> TAREFAS
1. Liste todas as palavras terminadas em "-mento" que aparecem no texto sobre o ponto-cruz.
2. Segundo o texto sobre o ponto-cruz, em que época a desvalorização dos trabalhos manuais ficou mais forte?

> FONTE
+++
A questão é que, durante muito tempo, o peso da tradição foi, de pouquinho em pouquinho, arrefecendo o interesse da mulher moderna pelo ponto-cruz. Tanto é que os trabalhos manuais, assim como os domésticos, foram apresentando um histórico de desvalorização que se intensificou nos anos 60, quando nós nos distanciamos dessas práticas para alcançarmos reconhecimento no mercado de trabalho. E como quase tudo nessa vida, a atividade precisou de muita curiosidade e empenho para ser redescoberta e ressignificada no contexto de uma mulher que passou a utilizá-la como um instrumento de empoderamento e de próprio sustento, muitas vezes, não de submissão – como na época das nossas mães e avós.
+++
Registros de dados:

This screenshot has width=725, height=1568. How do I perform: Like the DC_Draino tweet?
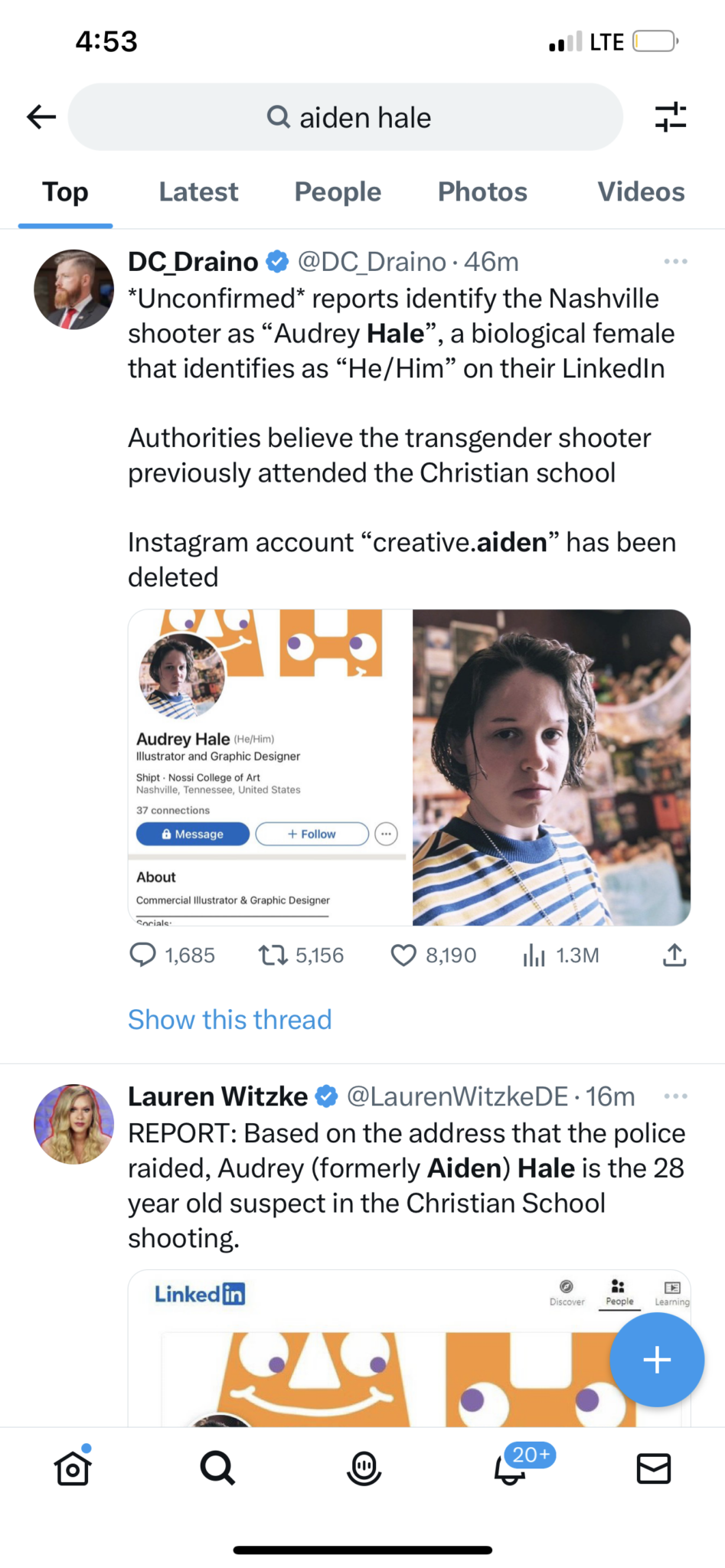[403, 955]
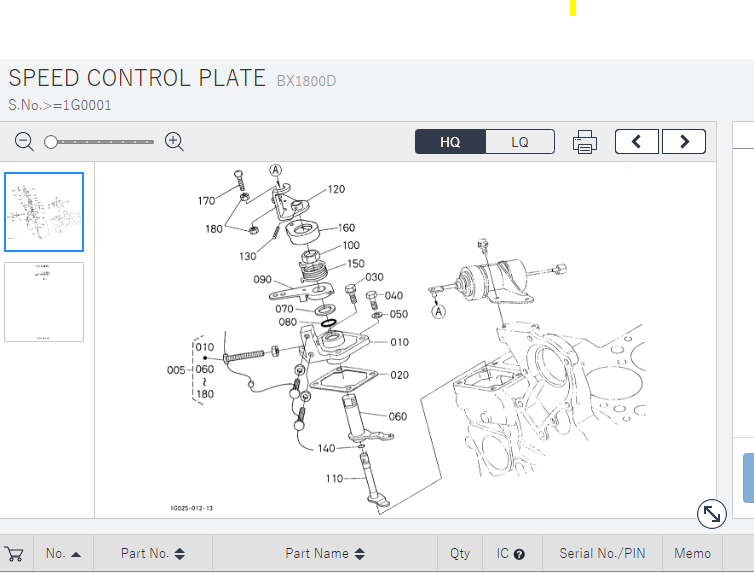Expand the diagram to full screen
The image size is (754, 573).
711,514
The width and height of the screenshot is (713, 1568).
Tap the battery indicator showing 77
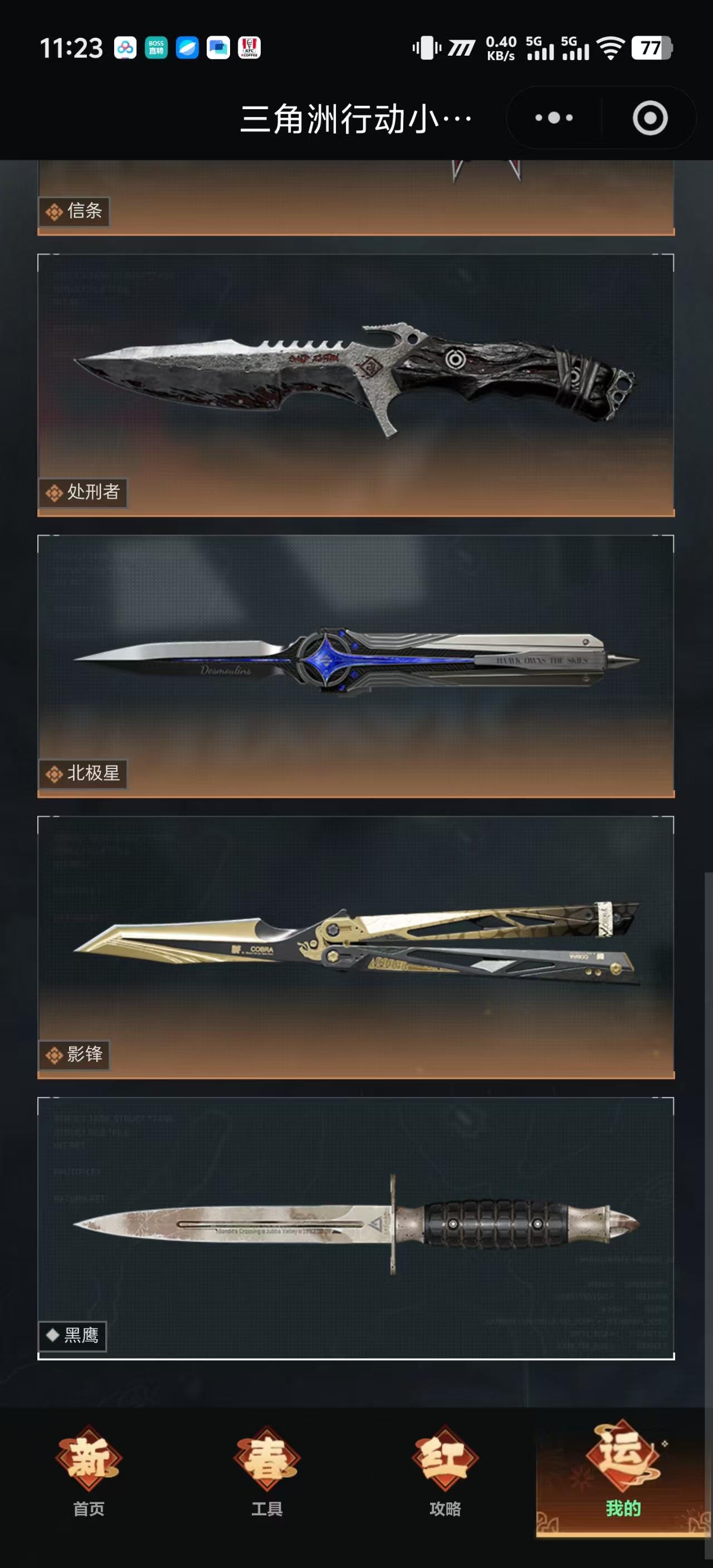(652, 47)
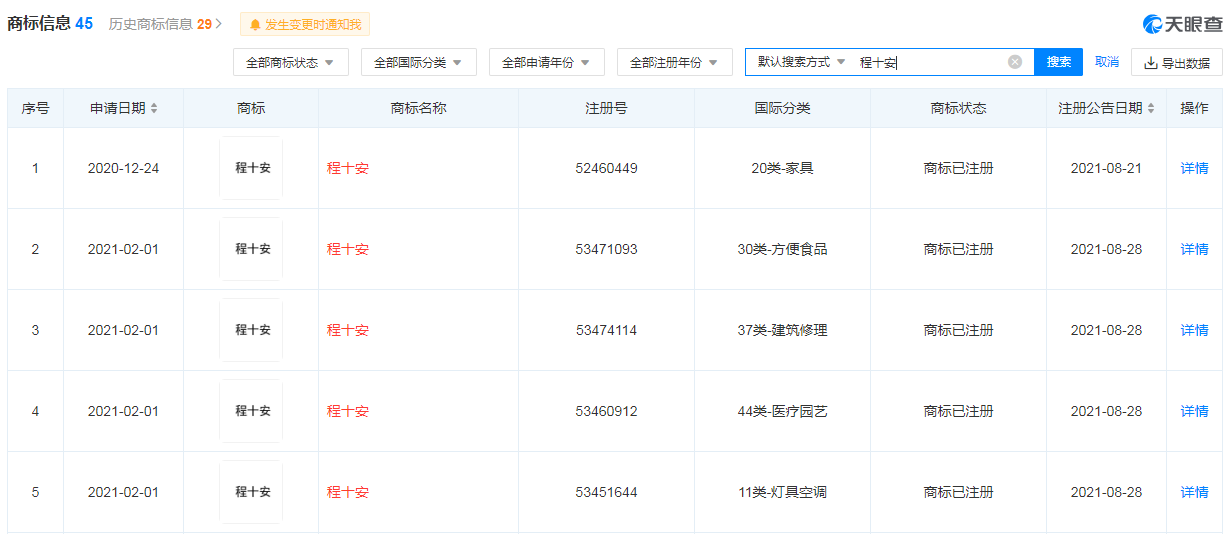Select the 商标信息 tab

click(50, 24)
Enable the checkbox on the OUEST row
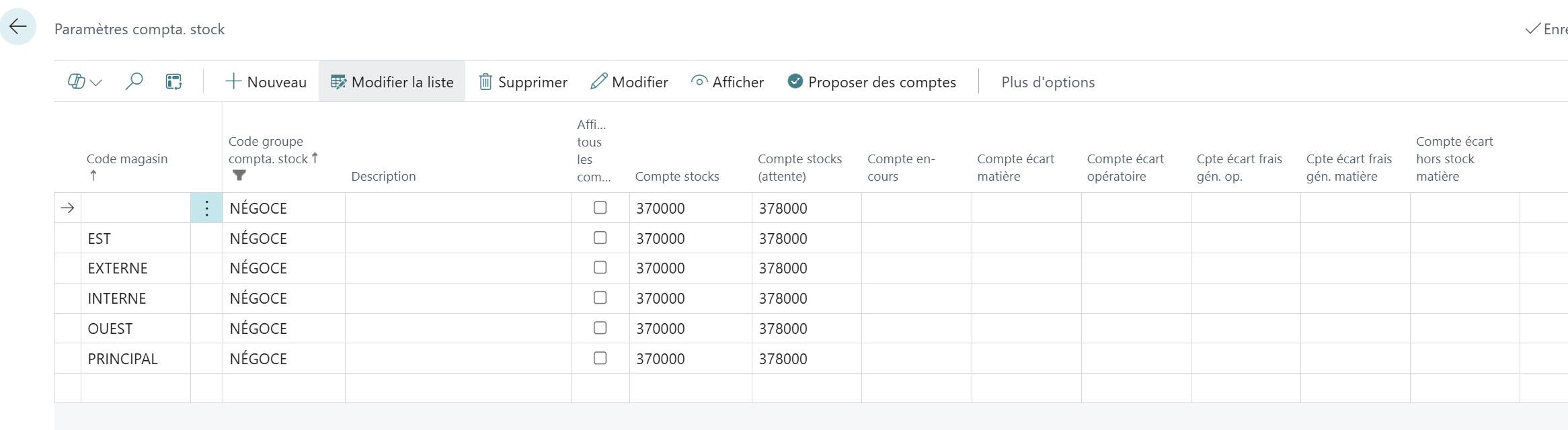 (x=599, y=328)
+++
> RESPOSTAS ESCRITAS
1. reconhecimento, instrumento, empoderamento

2. Nos anos 60.